▶ [TASK TO COMPLETE] Please give an exact copy of every line from the one holding "Viewport: 1316px width, 900px" through the final line of the records below.

▶ [RECORDED DATA]
——————————

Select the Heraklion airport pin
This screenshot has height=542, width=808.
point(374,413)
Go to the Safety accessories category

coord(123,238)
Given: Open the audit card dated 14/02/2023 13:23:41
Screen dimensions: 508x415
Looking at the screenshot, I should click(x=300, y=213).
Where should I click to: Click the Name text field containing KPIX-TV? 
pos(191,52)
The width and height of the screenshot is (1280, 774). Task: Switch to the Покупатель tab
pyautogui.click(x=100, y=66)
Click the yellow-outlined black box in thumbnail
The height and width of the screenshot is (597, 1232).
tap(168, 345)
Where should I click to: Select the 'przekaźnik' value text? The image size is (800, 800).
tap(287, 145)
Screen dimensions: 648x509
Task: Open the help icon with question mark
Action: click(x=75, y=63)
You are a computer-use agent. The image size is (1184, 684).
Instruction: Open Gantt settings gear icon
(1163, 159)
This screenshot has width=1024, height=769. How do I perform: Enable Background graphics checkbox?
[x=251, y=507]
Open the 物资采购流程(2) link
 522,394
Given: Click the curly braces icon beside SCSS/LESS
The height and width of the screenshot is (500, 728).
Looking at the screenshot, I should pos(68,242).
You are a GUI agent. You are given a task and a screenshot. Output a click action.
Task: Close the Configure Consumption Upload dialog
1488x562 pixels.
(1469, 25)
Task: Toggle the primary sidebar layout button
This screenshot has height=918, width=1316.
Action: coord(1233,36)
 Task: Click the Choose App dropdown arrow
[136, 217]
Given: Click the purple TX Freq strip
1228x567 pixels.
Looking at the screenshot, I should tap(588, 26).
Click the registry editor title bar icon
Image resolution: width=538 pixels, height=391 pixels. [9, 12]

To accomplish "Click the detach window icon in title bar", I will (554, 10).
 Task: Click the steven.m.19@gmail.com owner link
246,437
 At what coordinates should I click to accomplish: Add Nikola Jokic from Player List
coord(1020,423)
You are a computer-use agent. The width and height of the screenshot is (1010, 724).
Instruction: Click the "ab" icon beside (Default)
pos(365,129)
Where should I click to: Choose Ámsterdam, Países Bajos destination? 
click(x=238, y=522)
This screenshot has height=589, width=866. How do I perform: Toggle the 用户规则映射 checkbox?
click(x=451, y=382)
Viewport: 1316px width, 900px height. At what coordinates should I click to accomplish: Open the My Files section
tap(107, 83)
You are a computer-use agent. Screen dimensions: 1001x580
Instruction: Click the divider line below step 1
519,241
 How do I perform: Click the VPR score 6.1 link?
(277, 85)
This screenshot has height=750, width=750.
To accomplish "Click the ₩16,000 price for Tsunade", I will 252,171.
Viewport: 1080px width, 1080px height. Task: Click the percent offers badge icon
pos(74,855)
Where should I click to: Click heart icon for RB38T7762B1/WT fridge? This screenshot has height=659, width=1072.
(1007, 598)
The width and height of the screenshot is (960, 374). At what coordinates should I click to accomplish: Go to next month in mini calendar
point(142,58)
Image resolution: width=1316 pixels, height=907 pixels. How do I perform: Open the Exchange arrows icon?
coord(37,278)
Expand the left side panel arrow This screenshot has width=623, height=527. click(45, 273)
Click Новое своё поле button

——————————

▶ [SOLUTION TO THE PROBLEM]
Viewport: 1316px width, 900px height. At what coordinates should I click to accomplish: Open the My Files section
tap(107, 83)
You are a computer-use agent. Screen dimensions: 1001x580
Instruction: Click the divider line below step 1
519,241
 How do I perform: Click the VPR score 6.1 link?
(277, 85)
This screenshot has height=750, width=750.
To accomplish "Click the ₩16,000 price for Tsunade", I will 252,171.
Viewport: 1080px width, 1080px height. Task: Click the percent offers badge icon
pos(74,855)
Where should I click to: Click heart icon for RB38T7762B1/WT fridge? This screenshot has height=659, width=1072.
(1007, 598)
The width and height of the screenshot is (960, 374). At what coordinates should I click to accomplish: Go to next month in mini calendar
point(142,58)
Image resolution: width=1316 pixels, height=907 pixels. How do I perform: Open the Exchange arrows icon?
coord(37,278)
Expand the left side panel arrow This screenshot has width=623, height=527. click(45, 273)
Click Новое своё поле button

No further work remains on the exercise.